What is being asked —
Give all the data again exactly.
Segment Start: Task input
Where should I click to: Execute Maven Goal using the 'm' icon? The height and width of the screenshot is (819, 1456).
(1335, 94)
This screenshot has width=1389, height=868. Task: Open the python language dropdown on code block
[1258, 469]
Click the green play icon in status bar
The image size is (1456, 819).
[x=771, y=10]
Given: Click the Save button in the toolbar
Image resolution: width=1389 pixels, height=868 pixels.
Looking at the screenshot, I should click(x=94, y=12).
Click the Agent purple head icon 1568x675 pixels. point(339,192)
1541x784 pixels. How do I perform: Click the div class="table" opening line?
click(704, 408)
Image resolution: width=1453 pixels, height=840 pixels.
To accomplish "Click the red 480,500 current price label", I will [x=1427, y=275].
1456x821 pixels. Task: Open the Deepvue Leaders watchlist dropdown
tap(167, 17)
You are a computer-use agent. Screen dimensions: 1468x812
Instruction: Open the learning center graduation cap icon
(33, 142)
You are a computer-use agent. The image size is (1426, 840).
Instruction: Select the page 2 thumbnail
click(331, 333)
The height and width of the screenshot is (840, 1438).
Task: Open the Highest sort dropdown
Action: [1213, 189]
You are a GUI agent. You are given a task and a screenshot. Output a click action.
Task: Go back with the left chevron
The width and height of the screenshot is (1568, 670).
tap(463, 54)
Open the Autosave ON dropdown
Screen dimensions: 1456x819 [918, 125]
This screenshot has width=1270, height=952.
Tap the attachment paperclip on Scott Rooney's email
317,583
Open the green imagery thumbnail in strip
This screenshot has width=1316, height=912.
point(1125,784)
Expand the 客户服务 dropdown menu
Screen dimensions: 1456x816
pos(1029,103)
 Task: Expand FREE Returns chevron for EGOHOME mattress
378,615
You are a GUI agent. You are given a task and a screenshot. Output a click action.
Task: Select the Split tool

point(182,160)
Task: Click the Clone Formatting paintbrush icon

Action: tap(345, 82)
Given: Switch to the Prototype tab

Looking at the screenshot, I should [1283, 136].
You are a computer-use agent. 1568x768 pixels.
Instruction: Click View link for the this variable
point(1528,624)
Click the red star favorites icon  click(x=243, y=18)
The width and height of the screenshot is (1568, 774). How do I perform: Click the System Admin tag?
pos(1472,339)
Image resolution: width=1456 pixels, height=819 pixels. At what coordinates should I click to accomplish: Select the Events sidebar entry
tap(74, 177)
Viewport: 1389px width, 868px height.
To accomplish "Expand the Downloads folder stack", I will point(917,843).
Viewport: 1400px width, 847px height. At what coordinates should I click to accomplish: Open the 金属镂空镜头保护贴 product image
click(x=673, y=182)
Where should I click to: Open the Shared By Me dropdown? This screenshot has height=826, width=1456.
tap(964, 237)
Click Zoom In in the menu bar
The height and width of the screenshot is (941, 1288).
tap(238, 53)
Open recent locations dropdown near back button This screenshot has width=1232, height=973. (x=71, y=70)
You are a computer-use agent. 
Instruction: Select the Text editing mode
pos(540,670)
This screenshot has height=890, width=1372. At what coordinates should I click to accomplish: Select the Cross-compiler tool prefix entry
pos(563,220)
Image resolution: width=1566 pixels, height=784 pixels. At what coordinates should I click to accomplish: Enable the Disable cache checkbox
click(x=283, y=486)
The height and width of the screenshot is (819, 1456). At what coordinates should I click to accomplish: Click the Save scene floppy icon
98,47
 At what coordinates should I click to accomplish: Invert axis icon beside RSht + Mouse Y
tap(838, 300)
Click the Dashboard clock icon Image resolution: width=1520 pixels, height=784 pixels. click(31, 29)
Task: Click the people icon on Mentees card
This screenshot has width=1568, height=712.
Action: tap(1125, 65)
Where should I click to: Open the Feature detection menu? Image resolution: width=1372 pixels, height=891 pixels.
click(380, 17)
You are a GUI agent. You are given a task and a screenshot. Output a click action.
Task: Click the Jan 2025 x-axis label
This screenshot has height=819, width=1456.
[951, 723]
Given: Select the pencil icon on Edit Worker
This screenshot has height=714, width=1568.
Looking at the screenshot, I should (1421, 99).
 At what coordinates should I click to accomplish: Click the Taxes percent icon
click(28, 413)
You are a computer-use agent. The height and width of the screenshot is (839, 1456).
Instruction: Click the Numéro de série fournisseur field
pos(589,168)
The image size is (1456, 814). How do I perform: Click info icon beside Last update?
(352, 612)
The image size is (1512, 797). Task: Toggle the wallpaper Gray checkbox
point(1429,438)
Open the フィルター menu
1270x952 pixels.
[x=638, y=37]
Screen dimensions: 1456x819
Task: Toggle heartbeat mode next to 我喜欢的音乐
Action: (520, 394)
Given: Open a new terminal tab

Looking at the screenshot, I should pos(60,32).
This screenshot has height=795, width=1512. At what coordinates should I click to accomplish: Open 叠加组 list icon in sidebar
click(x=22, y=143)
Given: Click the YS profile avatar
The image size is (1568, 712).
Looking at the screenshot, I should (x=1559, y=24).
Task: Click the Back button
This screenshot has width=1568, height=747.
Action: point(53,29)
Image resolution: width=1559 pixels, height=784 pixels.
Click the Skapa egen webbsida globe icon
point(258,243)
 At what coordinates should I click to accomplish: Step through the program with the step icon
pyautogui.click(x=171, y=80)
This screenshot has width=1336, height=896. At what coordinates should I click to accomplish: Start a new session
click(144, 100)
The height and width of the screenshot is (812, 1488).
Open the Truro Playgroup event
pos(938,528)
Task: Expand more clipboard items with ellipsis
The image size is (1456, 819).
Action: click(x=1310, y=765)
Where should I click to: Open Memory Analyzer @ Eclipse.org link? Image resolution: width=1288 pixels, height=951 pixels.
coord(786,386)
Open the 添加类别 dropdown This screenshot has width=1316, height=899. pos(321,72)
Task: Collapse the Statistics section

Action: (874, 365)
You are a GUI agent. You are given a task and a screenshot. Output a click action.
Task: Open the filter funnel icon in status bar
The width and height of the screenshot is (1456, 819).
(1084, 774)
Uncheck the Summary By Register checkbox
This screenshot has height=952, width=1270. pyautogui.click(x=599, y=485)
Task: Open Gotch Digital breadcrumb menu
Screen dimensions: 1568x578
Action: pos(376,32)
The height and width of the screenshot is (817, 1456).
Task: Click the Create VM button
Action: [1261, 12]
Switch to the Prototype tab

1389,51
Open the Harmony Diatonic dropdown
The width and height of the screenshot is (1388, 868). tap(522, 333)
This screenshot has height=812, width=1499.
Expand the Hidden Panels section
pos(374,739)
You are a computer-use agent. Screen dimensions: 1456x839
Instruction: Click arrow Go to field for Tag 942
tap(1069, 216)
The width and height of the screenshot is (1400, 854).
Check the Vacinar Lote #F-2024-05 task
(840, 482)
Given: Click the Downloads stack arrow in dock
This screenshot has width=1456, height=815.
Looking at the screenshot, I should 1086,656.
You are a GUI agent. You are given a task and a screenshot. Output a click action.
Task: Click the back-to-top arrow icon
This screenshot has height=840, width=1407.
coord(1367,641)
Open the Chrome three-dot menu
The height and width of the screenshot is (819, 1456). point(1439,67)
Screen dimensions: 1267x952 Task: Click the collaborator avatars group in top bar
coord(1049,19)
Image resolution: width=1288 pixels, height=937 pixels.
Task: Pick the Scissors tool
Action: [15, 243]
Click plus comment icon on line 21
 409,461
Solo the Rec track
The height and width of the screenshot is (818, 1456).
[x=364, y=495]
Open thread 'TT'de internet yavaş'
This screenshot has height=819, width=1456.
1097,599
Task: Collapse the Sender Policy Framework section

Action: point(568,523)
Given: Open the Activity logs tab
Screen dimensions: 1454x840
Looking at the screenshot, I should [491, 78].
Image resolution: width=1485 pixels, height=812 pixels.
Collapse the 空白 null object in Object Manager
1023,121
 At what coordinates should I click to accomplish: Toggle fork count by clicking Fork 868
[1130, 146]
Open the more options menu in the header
Segment End: Task input
Expected answer —
Where should I click to: Execute Maven Goal using the 'm' icon? The height and width of the screenshot is (819, 1456).
(1335, 94)
This screenshot has width=1389, height=868. Task: Open the python language dropdown on code block
[1258, 469]
Click the green play icon in status bar
The image size is (1456, 819).
[x=771, y=10]
Given: Click the Save button in the toolbar
Image resolution: width=1389 pixels, height=868 pixels.
Looking at the screenshot, I should click(x=94, y=12).
Click the Agent purple head icon 1568x675 pixels. point(339,192)
1541x784 pixels. How do I perform: Click the div class="table" opening line?
click(704, 408)
Image resolution: width=1453 pixels, height=840 pixels.
To accomplish "Click the red 480,500 current price label", I will [x=1427, y=275].
1456x821 pixels. Task: Open the Deepvue Leaders watchlist dropdown
tap(167, 17)
You are a computer-use agent. Screen dimensions: 1468x812
Instruction: Open the learning center graduation cap icon
(33, 142)
You are a computer-use agent. The image size is (1426, 840).
Instruction: Select the page 2 thumbnail
click(331, 333)
The height and width of the screenshot is (840, 1438).
Task: Open the Highest sort dropdown
Action: [1213, 189]
You are a GUI agent. You are given a task and a screenshot. Output a click action.
Task: Go back with the left chevron
The width and height of the screenshot is (1568, 670).
tap(463, 54)
Open the Autosave ON dropdown
Screen dimensions: 1456x819 [918, 125]
This screenshot has width=1270, height=952.
Tap the attachment paperclip on Scott Rooney's email
317,583
Open the green imagery thumbnail in strip
This screenshot has width=1316, height=912.
point(1125,784)
Expand the 客户服务 dropdown menu
Screen dimensions: 1456x816
pos(1029,103)
 Task: Expand FREE Returns chevron for EGOHOME mattress
378,615
You are a GUI agent. You are given a task and a screenshot. Output a click action.
Task: Select the Split tool

point(182,160)
Task: Click the Clone Formatting paintbrush icon

Action: tap(345, 82)
Given: Switch to the Prototype tab

Looking at the screenshot, I should [1283, 136].
You are a computer-use agent. 1568x768 pixels.
Instruction: Click View link for the this variable
point(1528,624)
Click the red star favorites icon  click(x=243, y=18)
The width and height of the screenshot is (1568, 774). How do I perform: Click the System Admin tag?
pos(1472,339)
Image resolution: width=1456 pixels, height=819 pixels. At what coordinates should I click to accomplish: Select the Events sidebar entry
tap(74, 177)
Viewport: 1389px width, 868px height.
To accomplish "Expand the Downloads folder stack", I will point(917,843).
Viewport: 1400px width, 847px height. At what coordinates should I click to accomplish: Open the 金属镂空镜头保护贴 product image
click(x=673, y=182)
Where should I click to: Open the Shared By Me dropdown? This screenshot has height=826, width=1456.
tap(964, 237)
Click Zoom In in the menu bar
The height and width of the screenshot is (941, 1288).
tap(238, 53)
Open recent locations dropdown near back button This screenshot has width=1232, height=973. (x=71, y=70)
You are a computer-use agent. 
Instruction: Select the Text editing mode
pos(540,670)
This screenshot has height=890, width=1372. At what coordinates should I click to accomplish: Select the Cross-compiler tool prefix entry
pos(563,220)
Image resolution: width=1566 pixels, height=784 pixels. At what coordinates should I click to accomplish: Enable the Disable cache checkbox
click(x=283, y=486)
The height and width of the screenshot is (819, 1456). At what coordinates should I click to accomplish: Click the Save scene floppy icon
98,47
 At what coordinates should I click to accomplish: Invert axis icon beside RSht + Mouse Y
tap(838, 300)
Click the Dashboard clock icon Image resolution: width=1520 pixels, height=784 pixels. click(31, 29)
Task: Click the people icon on Mentees card
This screenshot has width=1568, height=712.
Action: tap(1125, 65)
Where should I click to: Open the Feature detection menu? Image resolution: width=1372 pixels, height=891 pixels.
click(380, 17)
You are a GUI agent. You are given a task and a screenshot. Output a click action.
Task: Click the Jan 2025 x-axis label
This screenshot has height=819, width=1456.
[951, 723]
Given: Select the pencil icon on Edit Worker
This screenshot has height=714, width=1568.
Looking at the screenshot, I should (1421, 99).
 At what coordinates should I click to accomplish: Click the Taxes percent icon
click(28, 413)
You are a computer-use agent. The height and width of the screenshot is (839, 1456).
Instruction: Click the Numéro de série fournisseur field
pos(589,168)
The image size is (1456, 814). How do I perform: Click info icon beside Last update?
(352, 612)
The image size is (1512, 797). Task: Toggle the wallpaper Gray checkbox
point(1429,438)
Open the フィルター menu
1270x952 pixels.
[x=638, y=37]
Screen dimensions: 1456x819
Task: Toggle heartbeat mode next to 我喜欢的音乐
Action: (520, 394)
Given: Open a new terminal tab

Looking at the screenshot, I should pos(60,32).
This screenshot has height=795, width=1512. At what coordinates should I click to accomplish: Open 叠加组 list icon in sidebar
click(x=22, y=143)
Given: Click the YS profile avatar
The image size is (1568, 712).
Looking at the screenshot, I should (x=1559, y=24).
Task: Click the Back button
This screenshot has width=1568, height=747.
Action: point(53,29)
Image resolution: width=1559 pixels, height=784 pixels.
Click the Skapa egen webbsida globe icon
point(258,243)
 At what coordinates should I click to accomplish: Step through the program with the step icon
pyautogui.click(x=171, y=80)
This screenshot has width=1336, height=896. At what coordinates should I click to accomplish: Start a new session
click(144, 100)
The height and width of the screenshot is (812, 1488).
Open the Truro Playgroup event
pos(938,528)
Task: Expand more clipboard items with ellipsis
The image size is (1456, 819).
Action: click(x=1310, y=765)
Where should I click to: Open Memory Analyzer @ Eclipse.org link? Image resolution: width=1288 pixels, height=951 pixels.
coord(786,386)
Open the 添加类别 dropdown This screenshot has width=1316, height=899. pos(321,72)
Task: Collapse the Statistics section

Action: (874, 365)
You are a GUI agent. You are given a task and a screenshot. Output a click action.
Task: Open the filter funnel icon in status bar
The width and height of the screenshot is (1456, 819).
(1084, 774)
Uncheck the Summary By Register checkbox
This screenshot has height=952, width=1270. pyautogui.click(x=599, y=485)
Task: Open Gotch Digital breadcrumb menu
Screen dimensions: 1568x578
Action: pos(376,32)
The height and width of the screenshot is (817, 1456).
Task: Click the Create VM button
Action: [1261, 12]
Switch to the Prototype tab

1389,51
Open the Harmony Diatonic dropdown
The width and height of the screenshot is (1388, 868). tap(522, 333)
This screenshot has height=812, width=1499.
Expand the Hidden Panels section
pos(374,739)
You are a computer-use agent. Screen dimensions: 1456x839
Instruction: Click arrow Go to field for Tag 942
tap(1069, 216)
The width and height of the screenshot is (1400, 854).
Check the Vacinar Lote #F-2024-05 task
(840, 482)
Given: Click the Downloads stack arrow in dock
This screenshot has width=1456, height=815.
Looking at the screenshot, I should 1086,656.
You are a GUI agent. You are given a task and a screenshot. Output a click action.
Task: Click the back-to-top arrow icon
This screenshot has height=840, width=1407.
coord(1367,641)
Open the Chrome three-dot menu
The height and width of the screenshot is (819, 1456). point(1439,67)
Screen dimensions: 1267x952 Task: Click the collaborator avatars group in top bar
coord(1049,19)
Image resolution: width=1288 pixels, height=937 pixels.
Task: Pick the Scissors tool
Action: [15, 243]
Click plus comment icon on line 21
 409,461
Solo the Rec track
The height and width of the screenshot is (818, 1456).
[x=364, y=495]
Open thread 'TT'de internet yavaş'
This screenshot has height=819, width=1456.
1097,599
Task: Collapse the Sender Policy Framework section

Action: point(568,523)
Given: Open the Activity logs tab
Screen dimensions: 1454x840
Looking at the screenshot, I should [491, 78].
Image resolution: width=1485 pixels, height=812 pixels.
Collapse the 空白 null object in Object Manager
1023,121
 At what coordinates should I click to accomplish: Toggle fork count by clicking Fork 868
[1130, 146]
Open the more options menu in the header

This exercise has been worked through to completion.